__LISTED RECORDS__:
* * * * * * * * *

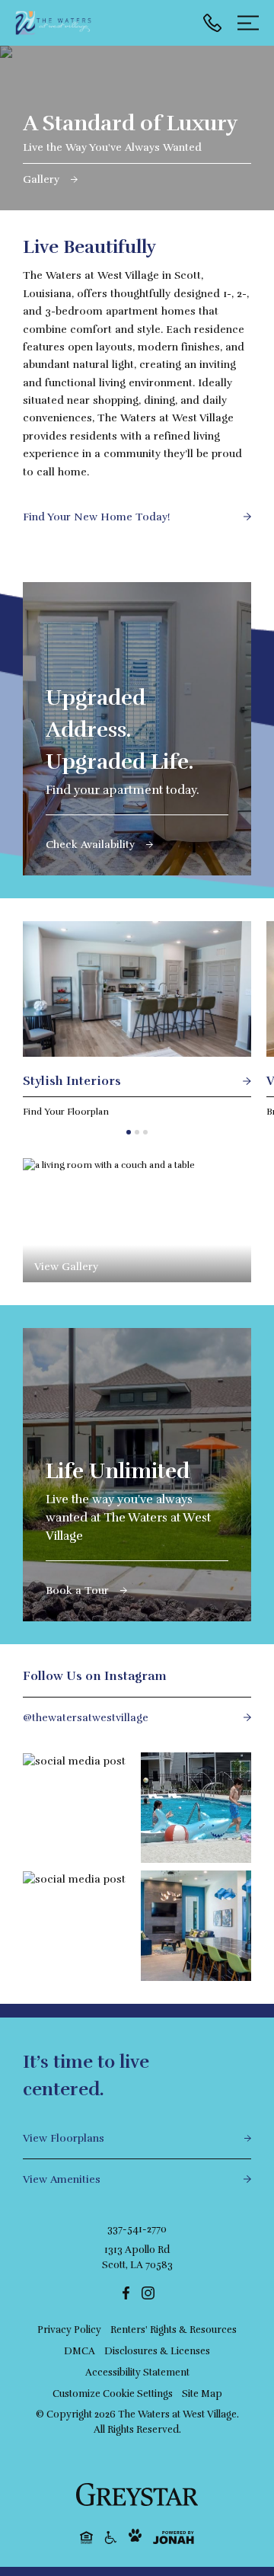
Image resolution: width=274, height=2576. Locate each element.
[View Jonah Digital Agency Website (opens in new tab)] (173, 2537)
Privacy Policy (69, 2330)
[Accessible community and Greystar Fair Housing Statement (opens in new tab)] (110, 2536)
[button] (128, 1132)
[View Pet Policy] (135, 2536)
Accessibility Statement (137, 2372)
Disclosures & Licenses (157, 2351)
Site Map (202, 2394)
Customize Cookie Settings (113, 2394)
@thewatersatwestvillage (85, 1717)
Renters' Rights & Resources (173, 2330)
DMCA (79, 2351)
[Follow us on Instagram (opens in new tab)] (148, 2291)
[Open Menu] (248, 23)
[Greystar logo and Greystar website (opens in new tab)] (137, 2494)
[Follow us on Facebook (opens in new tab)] (125, 2291)
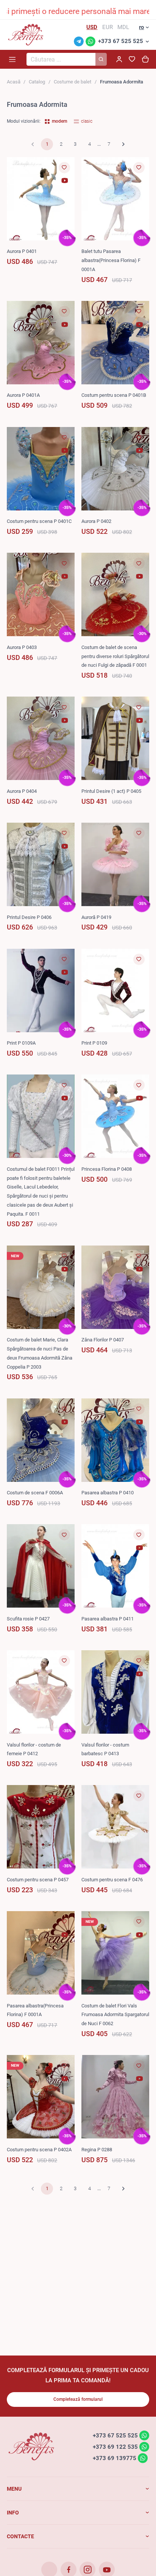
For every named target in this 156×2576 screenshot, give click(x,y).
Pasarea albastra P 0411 (107, 1619)
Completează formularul (78, 2399)
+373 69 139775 (114, 2457)
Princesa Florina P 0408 (106, 1169)
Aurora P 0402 (96, 521)
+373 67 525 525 (120, 41)
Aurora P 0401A (23, 395)
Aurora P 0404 (22, 791)
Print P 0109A (21, 1043)
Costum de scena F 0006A (35, 1492)
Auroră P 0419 (96, 917)
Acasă (13, 82)
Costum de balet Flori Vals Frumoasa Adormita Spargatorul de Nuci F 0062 (115, 2015)
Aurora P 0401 (22, 251)
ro (141, 27)
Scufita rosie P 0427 (28, 1619)
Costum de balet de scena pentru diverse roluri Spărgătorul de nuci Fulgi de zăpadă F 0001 (115, 656)
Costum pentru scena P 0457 (38, 1879)
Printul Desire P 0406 (29, 917)
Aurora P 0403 (22, 647)
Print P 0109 (94, 1043)
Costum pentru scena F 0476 (112, 1879)
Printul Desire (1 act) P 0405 (111, 791)
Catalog (37, 82)
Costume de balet (72, 82)
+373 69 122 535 (115, 2446)
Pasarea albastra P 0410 (107, 1492)
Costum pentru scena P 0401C (39, 521)
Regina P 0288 (96, 2149)
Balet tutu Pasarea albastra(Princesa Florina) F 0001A (110, 260)
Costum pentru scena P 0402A (39, 2149)
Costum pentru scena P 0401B (113, 395)
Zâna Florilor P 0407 (102, 1340)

* * * * * * * * *

Exact retyping is required: the line with "Aurora P 0404 (22, 791)" through the end of the data, both ends included, and no other line.

__RESULT__:
Aurora P 0404 (22, 791)
Print P 0109A (21, 1043)
Costum de scena F 0006A (35, 1492)
Auroră P 0419 (96, 917)
Acasă (13, 82)
Costum de balet Flori Vals Frumoasa Adormita Spargatorul de Nuci F 0062 (115, 2015)
Aurora P 0401 (22, 251)
ro (141, 27)
Scufita rosie P 0427 (28, 1619)
Costum de balet de scena pentru diverse roluri Spărgătorul de nuci Fulgi de zăpadă F 0001 (115, 656)
Costum pentru scena P 0457 (38, 1879)
Printul Desire P 0406 (29, 917)
Aurora P 0403 (22, 647)
Print P 0109 (94, 1043)
Costum pentru scena F 0476 (112, 1879)
Printul Desire (1 act) P 0405 (111, 791)
Catalog (37, 82)
Costume de balet (72, 82)
+373 69 122 535 (115, 2446)
Pasarea albastra P 0410 (107, 1492)
Costum pentru scena P 0401C (39, 521)
Regina P 0288 (96, 2149)
Balet tutu Pasarea albastra(Princesa Florina) F 0001A (110, 260)
Costum pentru scena P 0402A (39, 2149)
Costum pentru scena P 0401B (113, 395)
Zâna Florilor P 0407 (102, 1340)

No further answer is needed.